What is required = Update the listing, starting at the line that has "The image size is (1080, 583)." and stopping after the line that has "pos(614,10)": write those lines out again with "yellow" changed to "green" and everything else left as it is.

[Begin Rows]

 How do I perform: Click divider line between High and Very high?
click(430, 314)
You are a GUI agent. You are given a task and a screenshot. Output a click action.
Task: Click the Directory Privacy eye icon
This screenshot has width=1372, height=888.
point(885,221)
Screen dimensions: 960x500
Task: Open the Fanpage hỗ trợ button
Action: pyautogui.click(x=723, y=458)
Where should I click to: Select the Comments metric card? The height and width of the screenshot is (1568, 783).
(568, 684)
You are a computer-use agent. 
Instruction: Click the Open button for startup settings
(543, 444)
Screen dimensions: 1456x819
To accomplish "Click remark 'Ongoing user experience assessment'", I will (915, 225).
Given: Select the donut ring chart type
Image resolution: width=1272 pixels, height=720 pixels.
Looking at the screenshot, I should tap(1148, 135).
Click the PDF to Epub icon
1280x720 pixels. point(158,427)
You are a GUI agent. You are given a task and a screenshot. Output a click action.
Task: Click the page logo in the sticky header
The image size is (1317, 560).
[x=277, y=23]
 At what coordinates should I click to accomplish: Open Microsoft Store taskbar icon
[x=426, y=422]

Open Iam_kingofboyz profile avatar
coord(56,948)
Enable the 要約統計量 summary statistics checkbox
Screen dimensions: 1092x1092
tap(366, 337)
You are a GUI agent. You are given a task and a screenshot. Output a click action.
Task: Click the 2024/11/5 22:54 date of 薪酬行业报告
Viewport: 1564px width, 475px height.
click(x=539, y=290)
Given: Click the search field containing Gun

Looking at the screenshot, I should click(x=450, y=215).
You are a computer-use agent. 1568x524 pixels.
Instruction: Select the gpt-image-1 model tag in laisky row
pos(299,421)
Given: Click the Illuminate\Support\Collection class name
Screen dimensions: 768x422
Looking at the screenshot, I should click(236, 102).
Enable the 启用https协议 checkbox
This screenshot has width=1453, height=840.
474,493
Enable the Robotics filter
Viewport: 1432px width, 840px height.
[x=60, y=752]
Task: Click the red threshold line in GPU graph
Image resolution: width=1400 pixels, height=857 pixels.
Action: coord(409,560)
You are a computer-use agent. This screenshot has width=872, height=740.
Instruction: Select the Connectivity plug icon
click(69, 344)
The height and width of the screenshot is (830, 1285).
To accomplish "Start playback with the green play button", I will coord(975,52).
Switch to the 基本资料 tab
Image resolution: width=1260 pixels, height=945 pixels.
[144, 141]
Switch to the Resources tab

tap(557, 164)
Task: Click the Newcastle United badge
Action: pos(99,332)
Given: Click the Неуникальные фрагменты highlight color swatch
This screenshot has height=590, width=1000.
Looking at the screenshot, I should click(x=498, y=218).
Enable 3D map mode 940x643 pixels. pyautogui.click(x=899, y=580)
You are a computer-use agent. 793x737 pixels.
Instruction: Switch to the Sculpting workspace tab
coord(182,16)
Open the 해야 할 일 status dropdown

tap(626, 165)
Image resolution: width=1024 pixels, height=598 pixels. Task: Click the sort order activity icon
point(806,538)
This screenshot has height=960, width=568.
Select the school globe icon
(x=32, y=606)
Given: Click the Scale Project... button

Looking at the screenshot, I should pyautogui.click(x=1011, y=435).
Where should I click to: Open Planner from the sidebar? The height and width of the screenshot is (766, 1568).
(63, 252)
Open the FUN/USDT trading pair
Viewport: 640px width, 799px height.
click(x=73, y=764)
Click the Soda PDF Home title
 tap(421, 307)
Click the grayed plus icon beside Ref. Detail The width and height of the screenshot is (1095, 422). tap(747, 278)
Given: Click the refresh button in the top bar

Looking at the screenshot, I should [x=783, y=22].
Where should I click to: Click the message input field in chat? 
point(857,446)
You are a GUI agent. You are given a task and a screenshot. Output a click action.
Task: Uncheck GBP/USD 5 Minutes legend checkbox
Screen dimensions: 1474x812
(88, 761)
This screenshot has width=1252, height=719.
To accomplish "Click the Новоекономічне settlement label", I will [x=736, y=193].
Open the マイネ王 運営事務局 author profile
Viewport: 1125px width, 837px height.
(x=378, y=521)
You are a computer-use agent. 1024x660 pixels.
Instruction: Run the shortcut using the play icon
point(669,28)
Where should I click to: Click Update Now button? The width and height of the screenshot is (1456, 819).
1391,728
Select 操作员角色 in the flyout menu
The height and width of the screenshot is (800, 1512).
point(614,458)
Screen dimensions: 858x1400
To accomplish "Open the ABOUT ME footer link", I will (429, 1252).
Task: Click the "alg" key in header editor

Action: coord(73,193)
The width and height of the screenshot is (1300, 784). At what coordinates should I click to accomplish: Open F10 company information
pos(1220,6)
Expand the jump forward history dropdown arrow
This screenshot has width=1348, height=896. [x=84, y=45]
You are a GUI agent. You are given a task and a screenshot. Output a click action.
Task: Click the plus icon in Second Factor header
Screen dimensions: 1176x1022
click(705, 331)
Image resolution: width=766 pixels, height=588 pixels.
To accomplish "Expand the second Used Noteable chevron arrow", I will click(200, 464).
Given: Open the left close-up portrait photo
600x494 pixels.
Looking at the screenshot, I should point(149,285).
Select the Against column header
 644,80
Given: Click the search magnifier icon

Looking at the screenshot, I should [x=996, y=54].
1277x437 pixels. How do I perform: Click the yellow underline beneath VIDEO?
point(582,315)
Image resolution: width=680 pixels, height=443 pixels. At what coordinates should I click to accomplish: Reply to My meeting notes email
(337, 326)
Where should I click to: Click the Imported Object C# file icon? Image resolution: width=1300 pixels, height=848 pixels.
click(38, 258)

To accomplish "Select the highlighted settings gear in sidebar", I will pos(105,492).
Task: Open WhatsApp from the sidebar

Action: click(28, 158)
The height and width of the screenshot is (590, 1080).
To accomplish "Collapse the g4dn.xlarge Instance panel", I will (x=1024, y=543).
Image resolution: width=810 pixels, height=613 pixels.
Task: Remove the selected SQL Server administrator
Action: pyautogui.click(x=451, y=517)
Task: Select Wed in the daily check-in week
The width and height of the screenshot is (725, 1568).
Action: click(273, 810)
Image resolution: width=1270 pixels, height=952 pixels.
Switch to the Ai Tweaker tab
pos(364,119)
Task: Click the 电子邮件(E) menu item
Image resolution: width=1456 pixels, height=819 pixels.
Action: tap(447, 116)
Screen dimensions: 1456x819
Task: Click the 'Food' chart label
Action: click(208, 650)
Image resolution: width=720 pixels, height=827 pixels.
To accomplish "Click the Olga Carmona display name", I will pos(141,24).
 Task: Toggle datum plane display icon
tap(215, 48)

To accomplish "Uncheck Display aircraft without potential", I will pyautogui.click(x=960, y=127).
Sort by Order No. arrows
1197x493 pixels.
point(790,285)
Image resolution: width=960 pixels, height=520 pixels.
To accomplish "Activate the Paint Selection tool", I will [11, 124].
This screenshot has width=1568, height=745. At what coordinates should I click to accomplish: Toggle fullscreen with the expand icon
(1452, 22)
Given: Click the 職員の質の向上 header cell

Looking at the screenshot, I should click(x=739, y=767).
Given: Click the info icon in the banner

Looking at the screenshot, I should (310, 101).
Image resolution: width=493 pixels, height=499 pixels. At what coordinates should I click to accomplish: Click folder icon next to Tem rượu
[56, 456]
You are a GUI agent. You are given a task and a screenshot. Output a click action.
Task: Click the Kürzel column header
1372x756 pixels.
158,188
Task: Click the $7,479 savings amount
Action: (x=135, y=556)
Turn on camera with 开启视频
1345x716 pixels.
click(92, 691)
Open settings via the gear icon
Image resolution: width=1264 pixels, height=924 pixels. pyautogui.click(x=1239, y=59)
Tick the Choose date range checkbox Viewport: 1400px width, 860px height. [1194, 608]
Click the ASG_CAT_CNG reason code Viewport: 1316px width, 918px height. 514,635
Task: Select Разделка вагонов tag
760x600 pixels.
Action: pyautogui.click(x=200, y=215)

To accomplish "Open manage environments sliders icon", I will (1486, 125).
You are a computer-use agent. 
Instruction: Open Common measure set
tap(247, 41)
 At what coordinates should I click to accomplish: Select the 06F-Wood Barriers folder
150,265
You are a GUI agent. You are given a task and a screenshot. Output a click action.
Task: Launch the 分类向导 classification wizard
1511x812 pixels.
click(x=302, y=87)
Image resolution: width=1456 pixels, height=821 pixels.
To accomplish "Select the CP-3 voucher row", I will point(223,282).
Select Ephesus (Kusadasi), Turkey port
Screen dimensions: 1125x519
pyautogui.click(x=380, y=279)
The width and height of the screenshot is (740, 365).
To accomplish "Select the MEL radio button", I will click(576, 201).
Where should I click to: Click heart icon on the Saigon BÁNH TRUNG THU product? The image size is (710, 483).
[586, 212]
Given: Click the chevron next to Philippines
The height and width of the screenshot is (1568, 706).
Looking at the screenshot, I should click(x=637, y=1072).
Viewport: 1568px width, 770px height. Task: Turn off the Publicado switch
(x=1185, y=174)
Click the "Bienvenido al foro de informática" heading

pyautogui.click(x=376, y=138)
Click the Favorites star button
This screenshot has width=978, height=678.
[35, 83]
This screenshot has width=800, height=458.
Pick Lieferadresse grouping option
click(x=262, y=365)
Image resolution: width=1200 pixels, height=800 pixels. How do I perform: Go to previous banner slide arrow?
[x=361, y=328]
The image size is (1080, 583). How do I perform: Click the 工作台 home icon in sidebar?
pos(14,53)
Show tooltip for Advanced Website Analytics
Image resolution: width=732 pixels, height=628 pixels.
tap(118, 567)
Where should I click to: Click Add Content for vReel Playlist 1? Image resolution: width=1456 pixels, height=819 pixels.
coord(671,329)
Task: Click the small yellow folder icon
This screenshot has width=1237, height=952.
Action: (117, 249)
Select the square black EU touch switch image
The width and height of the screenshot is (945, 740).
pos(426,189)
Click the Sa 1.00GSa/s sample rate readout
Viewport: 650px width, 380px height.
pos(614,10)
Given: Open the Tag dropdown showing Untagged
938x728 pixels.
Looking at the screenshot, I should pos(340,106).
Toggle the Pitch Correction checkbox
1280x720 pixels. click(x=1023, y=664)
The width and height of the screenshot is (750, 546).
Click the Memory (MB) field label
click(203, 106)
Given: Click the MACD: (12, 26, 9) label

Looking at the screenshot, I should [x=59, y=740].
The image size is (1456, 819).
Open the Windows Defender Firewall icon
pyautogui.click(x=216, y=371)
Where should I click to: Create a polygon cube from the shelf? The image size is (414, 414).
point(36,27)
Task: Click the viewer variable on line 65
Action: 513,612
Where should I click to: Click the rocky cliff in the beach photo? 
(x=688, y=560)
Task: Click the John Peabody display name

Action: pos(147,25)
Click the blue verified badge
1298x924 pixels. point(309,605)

[End Rows]

Correct output =
The image size is (1080, 583). How do I perform: Click the 工作台 home icon in sidebar?
pos(14,53)
Show tooltip for Advanced Website Analytics
Image resolution: width=732 pixels, height=628 pixels.
tap(118, 567)
Where should I click to: Click Add Content for vReel Playlist 1? Image resolution: width=1456 pixels, height=819 pixels.
coord(671,329)
Task: Click the small green folder icon
This screenshot has width=1237, height=952.
Action: (117, 249)
Select the square black EU touch switch image
The width and height of the screenshot is (945, 740).
pos(426,189)
Click the Sa 1.00GSa/s sample rate readout
Viewport: 650px width, 380px height.
pos(614,10)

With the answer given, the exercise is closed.